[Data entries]
###
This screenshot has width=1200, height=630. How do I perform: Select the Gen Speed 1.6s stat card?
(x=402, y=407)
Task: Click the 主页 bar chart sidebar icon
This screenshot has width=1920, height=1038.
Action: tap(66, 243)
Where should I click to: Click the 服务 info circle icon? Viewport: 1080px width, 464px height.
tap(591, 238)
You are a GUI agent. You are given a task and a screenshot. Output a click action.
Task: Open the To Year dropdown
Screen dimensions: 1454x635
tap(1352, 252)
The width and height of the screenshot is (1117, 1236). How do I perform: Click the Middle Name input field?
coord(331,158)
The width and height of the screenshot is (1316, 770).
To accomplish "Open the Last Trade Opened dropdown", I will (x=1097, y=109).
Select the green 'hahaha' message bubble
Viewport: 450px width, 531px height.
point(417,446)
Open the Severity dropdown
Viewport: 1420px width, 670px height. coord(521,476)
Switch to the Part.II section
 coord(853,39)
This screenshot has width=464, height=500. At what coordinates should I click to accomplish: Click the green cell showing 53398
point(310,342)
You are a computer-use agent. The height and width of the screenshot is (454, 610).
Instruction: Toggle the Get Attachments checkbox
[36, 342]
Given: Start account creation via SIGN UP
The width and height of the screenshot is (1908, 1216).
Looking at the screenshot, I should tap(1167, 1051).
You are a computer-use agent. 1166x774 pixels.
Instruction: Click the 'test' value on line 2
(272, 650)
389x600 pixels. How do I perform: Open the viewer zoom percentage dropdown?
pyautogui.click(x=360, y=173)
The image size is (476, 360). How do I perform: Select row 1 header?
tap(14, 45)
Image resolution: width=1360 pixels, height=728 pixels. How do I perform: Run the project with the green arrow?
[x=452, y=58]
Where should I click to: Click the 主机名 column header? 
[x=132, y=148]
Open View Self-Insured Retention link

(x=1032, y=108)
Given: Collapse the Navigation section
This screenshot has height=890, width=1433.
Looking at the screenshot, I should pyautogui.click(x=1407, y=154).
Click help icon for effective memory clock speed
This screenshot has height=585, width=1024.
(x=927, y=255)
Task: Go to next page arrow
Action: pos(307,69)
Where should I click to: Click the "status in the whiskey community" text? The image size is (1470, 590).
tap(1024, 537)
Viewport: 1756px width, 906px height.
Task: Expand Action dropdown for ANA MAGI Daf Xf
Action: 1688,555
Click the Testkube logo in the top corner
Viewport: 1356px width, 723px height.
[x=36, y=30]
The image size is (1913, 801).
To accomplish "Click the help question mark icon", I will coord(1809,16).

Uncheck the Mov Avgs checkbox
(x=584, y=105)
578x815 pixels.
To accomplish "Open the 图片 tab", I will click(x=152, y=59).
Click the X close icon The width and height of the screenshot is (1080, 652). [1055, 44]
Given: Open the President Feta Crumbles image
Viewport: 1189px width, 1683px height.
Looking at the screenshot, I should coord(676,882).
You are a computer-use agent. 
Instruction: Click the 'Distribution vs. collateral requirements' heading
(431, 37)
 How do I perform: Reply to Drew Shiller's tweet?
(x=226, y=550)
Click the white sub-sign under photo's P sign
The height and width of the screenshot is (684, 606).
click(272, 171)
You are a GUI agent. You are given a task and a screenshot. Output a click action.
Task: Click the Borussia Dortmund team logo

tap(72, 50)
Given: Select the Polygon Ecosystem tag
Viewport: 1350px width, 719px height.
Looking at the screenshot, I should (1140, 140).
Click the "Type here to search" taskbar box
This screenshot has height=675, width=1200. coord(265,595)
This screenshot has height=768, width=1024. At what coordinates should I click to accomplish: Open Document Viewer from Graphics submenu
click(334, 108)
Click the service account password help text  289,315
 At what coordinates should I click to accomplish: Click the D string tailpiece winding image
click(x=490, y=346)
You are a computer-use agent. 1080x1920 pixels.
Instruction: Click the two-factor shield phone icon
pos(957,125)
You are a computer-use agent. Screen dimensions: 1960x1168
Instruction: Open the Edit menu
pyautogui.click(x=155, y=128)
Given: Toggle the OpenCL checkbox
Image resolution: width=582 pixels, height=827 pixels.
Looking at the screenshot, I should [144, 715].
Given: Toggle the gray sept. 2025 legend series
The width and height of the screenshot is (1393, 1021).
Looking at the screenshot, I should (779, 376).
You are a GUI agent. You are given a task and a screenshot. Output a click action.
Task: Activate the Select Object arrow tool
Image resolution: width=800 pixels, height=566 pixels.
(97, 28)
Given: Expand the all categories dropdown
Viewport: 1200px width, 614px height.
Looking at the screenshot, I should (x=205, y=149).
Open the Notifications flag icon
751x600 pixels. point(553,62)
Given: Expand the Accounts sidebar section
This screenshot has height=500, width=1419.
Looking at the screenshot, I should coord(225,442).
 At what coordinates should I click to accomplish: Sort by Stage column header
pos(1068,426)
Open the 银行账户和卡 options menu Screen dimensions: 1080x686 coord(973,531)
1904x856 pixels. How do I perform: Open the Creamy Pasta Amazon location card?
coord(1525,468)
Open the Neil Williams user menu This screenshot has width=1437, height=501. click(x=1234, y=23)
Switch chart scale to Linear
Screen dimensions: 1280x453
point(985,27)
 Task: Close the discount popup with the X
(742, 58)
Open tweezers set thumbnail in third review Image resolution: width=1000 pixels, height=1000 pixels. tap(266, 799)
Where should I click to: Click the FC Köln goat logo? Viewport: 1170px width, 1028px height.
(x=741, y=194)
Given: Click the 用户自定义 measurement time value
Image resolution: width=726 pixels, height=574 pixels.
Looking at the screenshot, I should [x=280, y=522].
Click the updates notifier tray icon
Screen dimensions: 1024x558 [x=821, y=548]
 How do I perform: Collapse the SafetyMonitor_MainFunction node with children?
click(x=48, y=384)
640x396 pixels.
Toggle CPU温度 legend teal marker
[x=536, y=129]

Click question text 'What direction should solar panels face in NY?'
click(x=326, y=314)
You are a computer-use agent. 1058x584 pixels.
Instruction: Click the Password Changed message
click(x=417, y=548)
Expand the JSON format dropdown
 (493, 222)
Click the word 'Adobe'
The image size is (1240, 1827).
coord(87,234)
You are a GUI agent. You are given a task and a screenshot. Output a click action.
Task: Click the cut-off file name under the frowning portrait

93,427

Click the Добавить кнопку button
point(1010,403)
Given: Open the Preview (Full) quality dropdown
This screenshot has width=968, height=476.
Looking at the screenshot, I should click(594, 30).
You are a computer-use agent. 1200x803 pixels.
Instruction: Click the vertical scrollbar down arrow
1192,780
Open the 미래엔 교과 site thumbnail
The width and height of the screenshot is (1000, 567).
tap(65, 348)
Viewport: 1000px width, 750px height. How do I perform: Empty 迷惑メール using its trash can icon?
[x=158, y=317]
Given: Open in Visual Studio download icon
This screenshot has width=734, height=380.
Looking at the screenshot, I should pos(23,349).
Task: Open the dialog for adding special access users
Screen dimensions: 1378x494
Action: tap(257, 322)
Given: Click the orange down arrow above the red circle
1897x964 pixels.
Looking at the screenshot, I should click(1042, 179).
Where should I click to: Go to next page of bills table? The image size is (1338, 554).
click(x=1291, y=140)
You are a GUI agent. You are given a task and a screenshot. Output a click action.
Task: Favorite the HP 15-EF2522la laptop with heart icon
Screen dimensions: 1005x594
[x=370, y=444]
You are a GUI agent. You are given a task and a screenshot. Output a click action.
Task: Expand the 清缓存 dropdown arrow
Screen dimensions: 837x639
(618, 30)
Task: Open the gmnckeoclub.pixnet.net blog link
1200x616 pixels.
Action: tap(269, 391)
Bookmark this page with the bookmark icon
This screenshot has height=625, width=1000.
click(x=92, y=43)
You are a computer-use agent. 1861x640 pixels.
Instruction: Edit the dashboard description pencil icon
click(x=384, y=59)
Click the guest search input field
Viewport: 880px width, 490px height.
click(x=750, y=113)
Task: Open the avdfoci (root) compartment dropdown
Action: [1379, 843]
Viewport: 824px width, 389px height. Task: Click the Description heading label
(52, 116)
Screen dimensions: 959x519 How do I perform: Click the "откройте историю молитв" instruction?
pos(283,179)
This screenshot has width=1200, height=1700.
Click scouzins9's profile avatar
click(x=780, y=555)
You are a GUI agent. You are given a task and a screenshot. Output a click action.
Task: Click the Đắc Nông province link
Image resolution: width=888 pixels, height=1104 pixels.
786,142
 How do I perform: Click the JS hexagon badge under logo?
###
Work task: Set down nothing but the lines from the one containing "Image resolution: width=888" through the end of the entries above, exactly as written, both ends counted.

Solution for this exercise:
Image resolution: width=888 pixels, height=1104 pixels.
786,142
 How do I perform: Click the JS hexagon badge under logo?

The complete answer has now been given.